» 本文:
══════════════════════════════
本日京都大学博士の称号を得られた課程博士61名、論文博士79名の皆さん、まことにおめでとうございます。ご列席の副学長、各研究科長とともにお慶び申し上げます。
さて最近は産学協力、あるいは産官学協力ということが盛んに言われております。大学の社会における存在意義としては、社会の発展のための人材の育成、学術文化の継承、さらに研究を行うことによって人類の知識を増大・発展させるという、大きく分けて三つの使命を持っていると考えられてきましたが、最近はさらに大学において作り出し、蓄積してきた知識を社会に適切な形で還元することも重要な任務であるということになってきております。
══════════════════════════════
[データ項目]
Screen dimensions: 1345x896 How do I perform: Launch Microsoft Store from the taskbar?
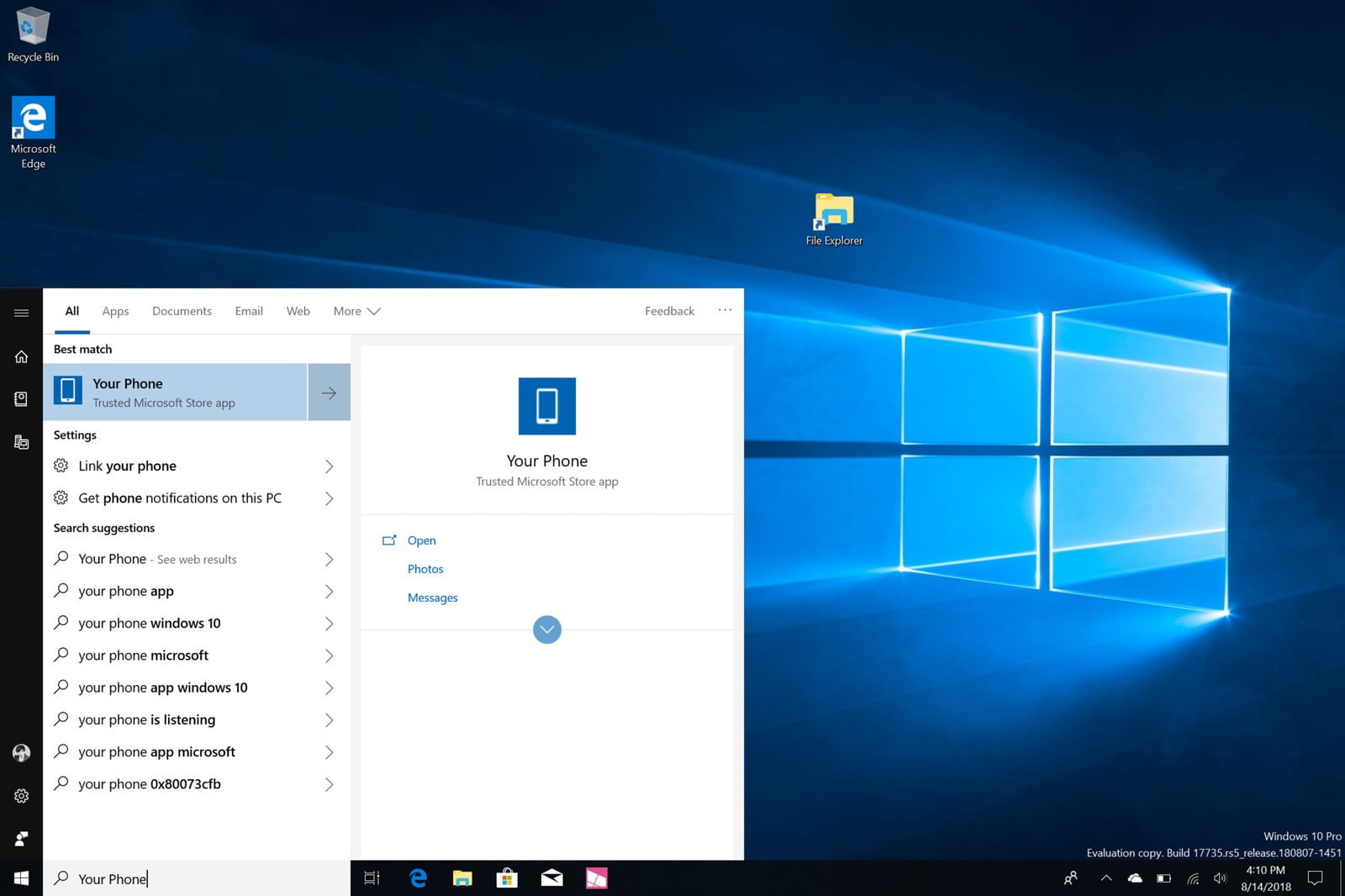(x=506, y=878)
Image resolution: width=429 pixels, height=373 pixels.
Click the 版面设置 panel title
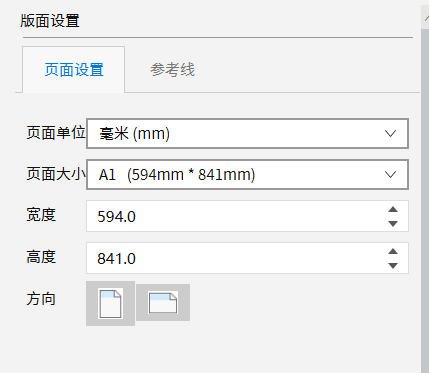click(x=50, y=21)
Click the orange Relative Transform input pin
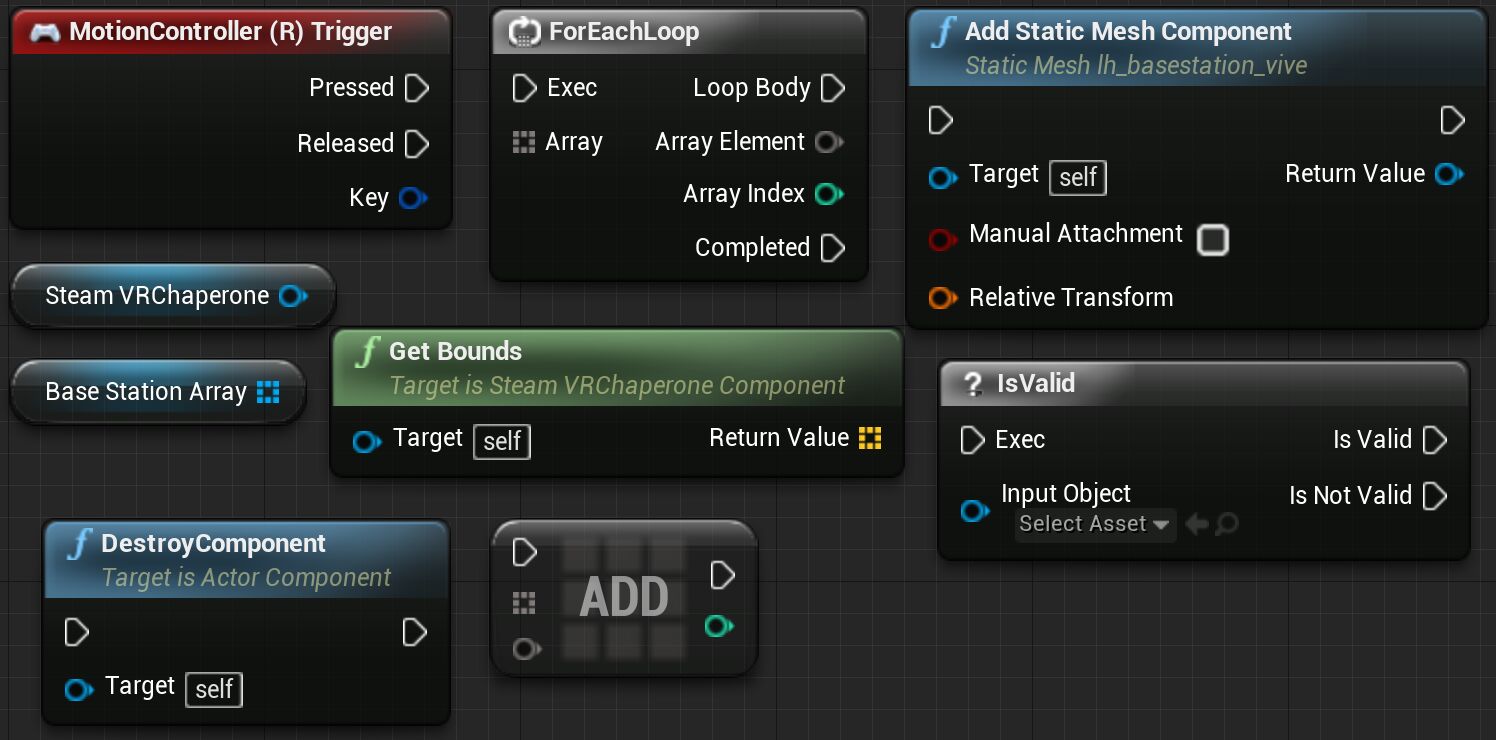The width and height of the screenshot is (1496, 740). 942,298
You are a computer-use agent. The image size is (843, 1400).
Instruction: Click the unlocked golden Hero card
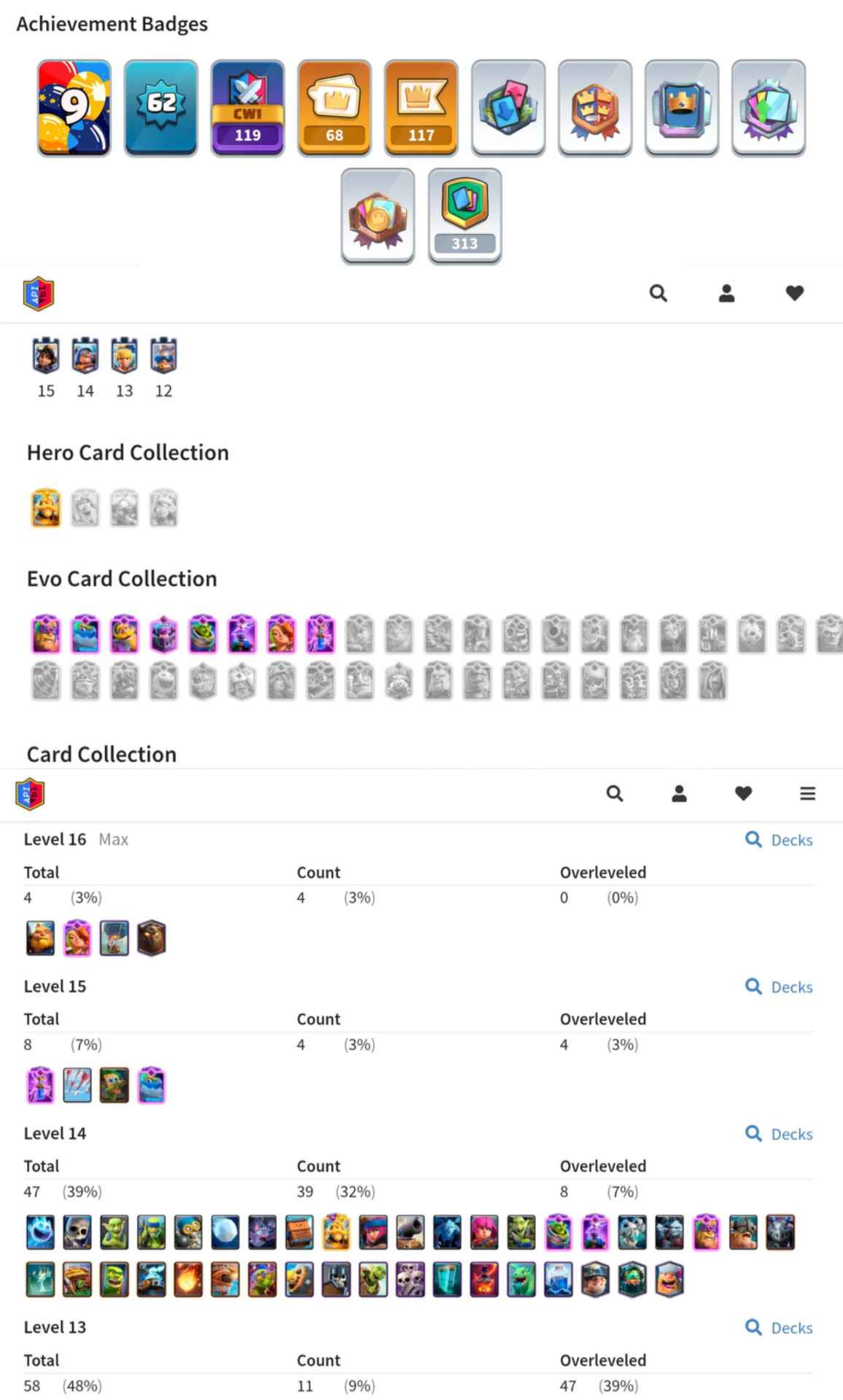[x=46, y=508]
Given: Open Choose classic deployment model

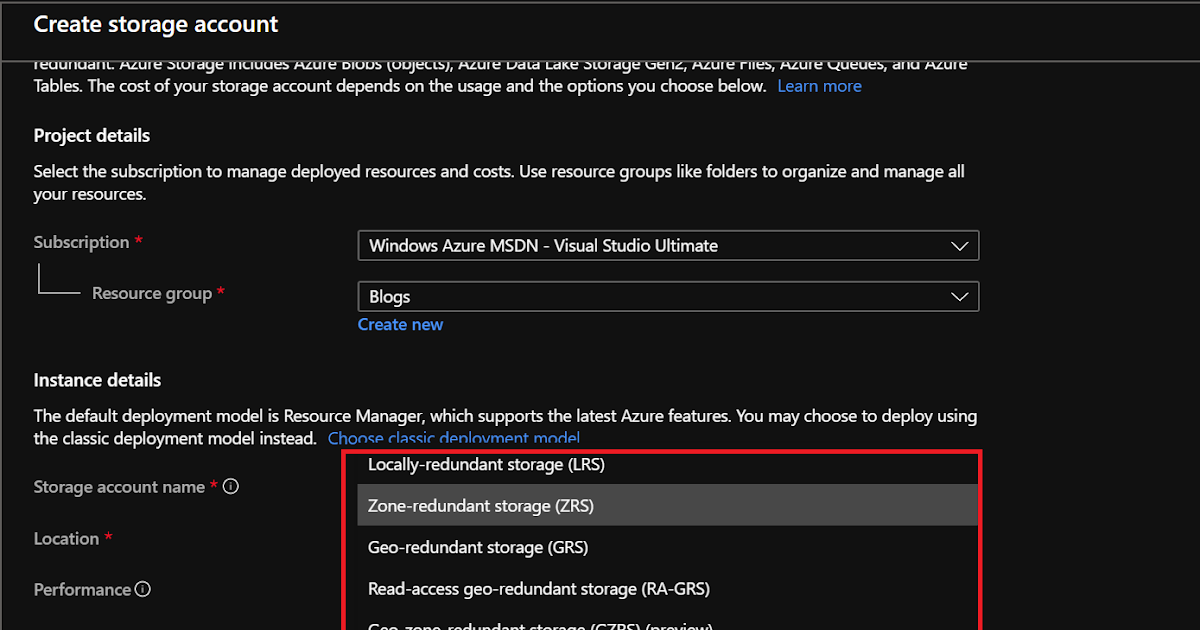Looking at the screenshot, I should point(455,438).
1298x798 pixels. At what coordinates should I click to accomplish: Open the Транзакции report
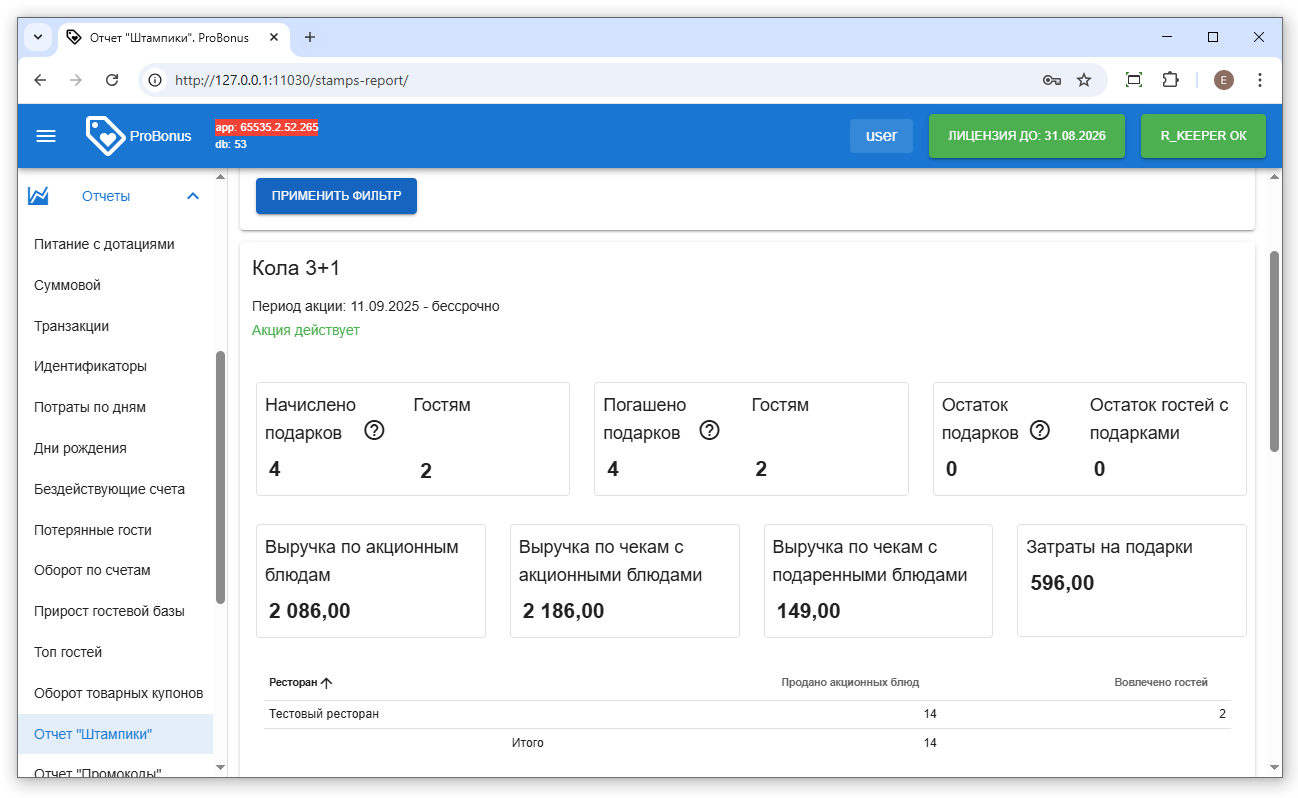pyautogui.click(x=72, y=326)
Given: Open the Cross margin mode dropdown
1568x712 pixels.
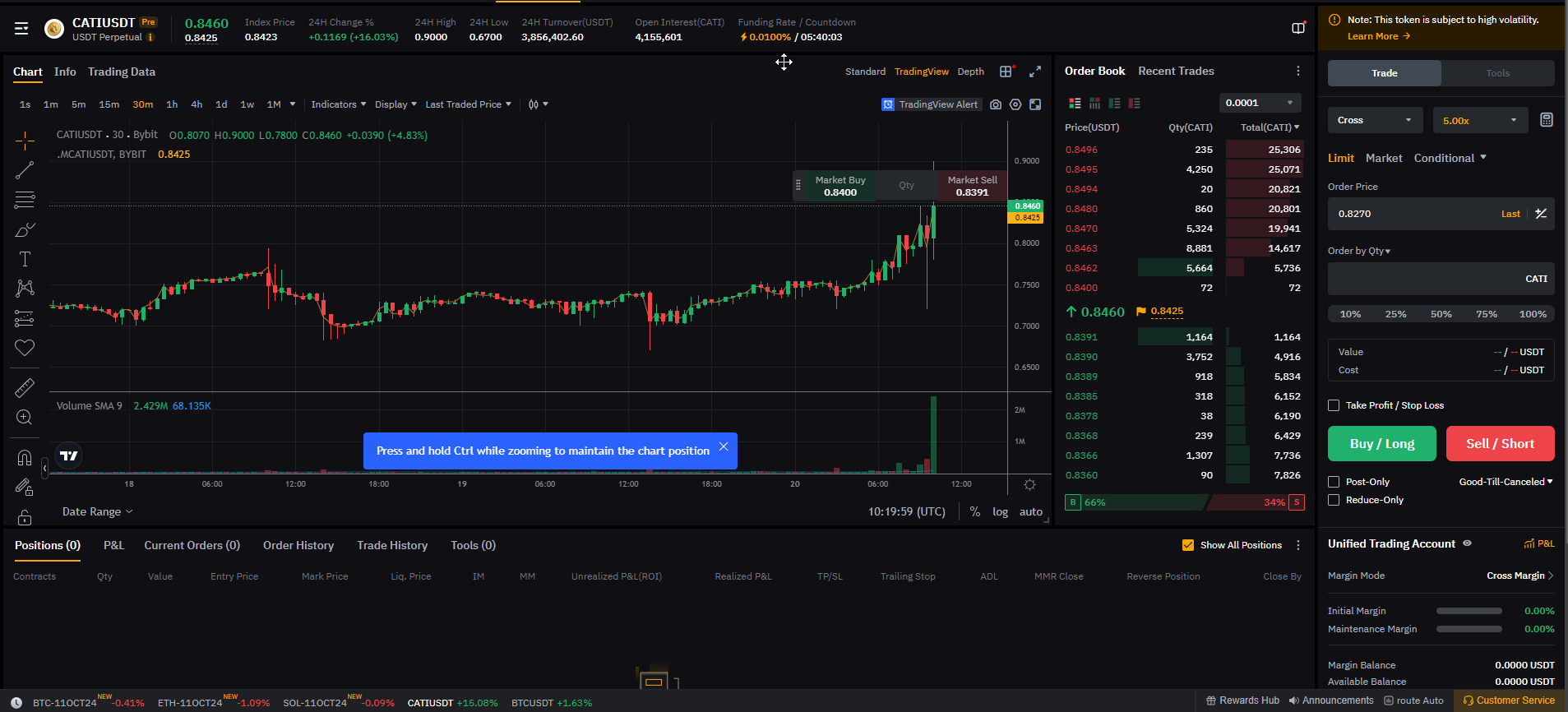Looking at the screenshot, I should pyautogui.click(x=1374, y=120).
══════════════════════════════
» 次の設問:
(1) 本文によると、本日京都大学博士の称号を得た論文博士は何名か。
(2) 本文の「さて最近は産学協力、あるいは」から「うことになってきております。」までを、一字も変えずに書き出せ。

» 各設問の解答:
(1) 79名

(2)
さて最近は産学協力、あるいは産官学協力ということが盛んに言われております。大学の社会における存在意義としては、社会の発展のための人材の育成、学術文化の継承、さらに研究を行うことによって人類の知識を増大・発展させるという、大きく分けて三つの使命を持っていると考えられてきましたが、最近はさらに大学において作り出し、蓄積してきた知識を社会に適切な形で還元することも重要な任務であるということになってきております。